Una telefonata non basta. Gli israeliani adesso si aspettano un «risarcimento» per quello che il premier Benjamin Netanyahu definisce «un impressionante errore storico». Così i consiglieri di Barack Obama — ieri sera ha chiamato Netanyahu — lasciano filtrare che gli Stati Uniti sono pronti a rimpinguare i quasi 3 miliardi di euro l’anno in aiuti militari allo Stato ebraico. Con un’eccezione significativa nella lista degli armamenti: niente bombe «bunker buster», le uniche capaci di penetrare in profondità, le uniche che potrebbero distruggere i centri di sviluppo atomico iraniani costruiti sotto terra.
Netanyahu e il suo ministro della Difesa proclamano «tutte le opzioni sono ancora sul tavolo, non siamo vincolati dall’intesa, ci difenderemo». Sanno anche loro che senza il sostegno — anche pratico — americano bombardare l’Iran è un’operazione troppo complicata. Così sembra ragionevole la proposta di Amos Yadlin, già capo dell’intelligence militare: «Chiediamo a Obama l’impegno scritto a garantire in qualunque caso la sicurezza di Israele, le dichiarazioni a voce non sono più sufficienti». Il premier ha sempre considerato bloccare il programma atomico degli ayatollah come la missione della vita. L’opposizione lo attacca perché non è riuscito a fermare l’intesa con Teheran, che anche la sinistra considera pericolosa per il Paese. I laburisti lo accusano di aver demolito strada facendo il rapporto con Obama, di aver bruciato l’opportunità di influenzare i contenuti dell’accordo. L’appello è a ristabilire contatti virtuosi con la Casa Bianca. Gli analisti temono che Netanyahu porti la lotta dentro al Congresso americano, cerchi di convincere i democratici a votare contro il documento (con i repubblicani non c’è bisogno): una mossa che cambierebbe poco la situazione e che di certo rovinerebbe definitivamente la relazione tra i due leader. La viceministra degli Esteri Tzipi Hotovely rincara: «Questo accordo è una resa storica da parte dell’Occidente verso l’Asse del Male».

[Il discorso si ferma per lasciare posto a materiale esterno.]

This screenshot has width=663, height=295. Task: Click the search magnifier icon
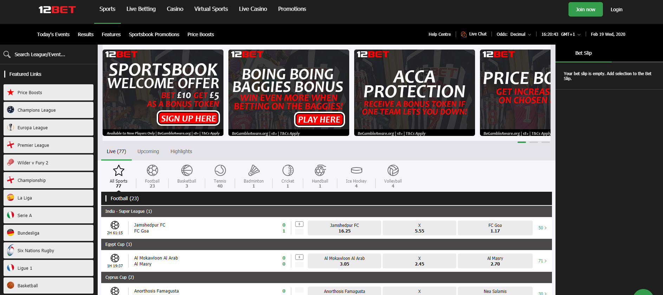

Rimosse le sanzioni — ha ripetuto Netanyahu al telefono con Obama — l’Iran può intensificare la campagna «inghiotti e divora» (come l’aveva definita in marzo nel discorso davanti ai deputati e ai senatori americani) per controllare i Paesi del Medio Oriente. Se c’è un volto che rappresenta le preoccupazioni israeliane verso questa strategia, è quello con la barba rada e ingrigita di Qassem Soleimani, il generale che guida la Brigata Gerusalemme, le truppe d’élite delle Guardie Rivoluzionarie.
Il comandante più potente delle forze iraniane è inserito (per abusi dei diritti umani, sostegno al terrorismo, armi di distruzione di massa) nella lista di persone sotto sanzioni e adesso potrebbe uscirne. Ieri si sono alternate conferme e smentite sul fatto che il Qassem Soleimani menzionato fosse proprio lui: gli americani prima hanno negato («lo stesso nome è una coincidenza»), poi hanno spiegato che il generale — impegnato in questi mesi a impedire la caduta di Bashar Assad in Siria — sarebbe stato liberato solo dalle restrizioni imposte dall’Unione Europea, resterebbero quelle degli Stati Uniti.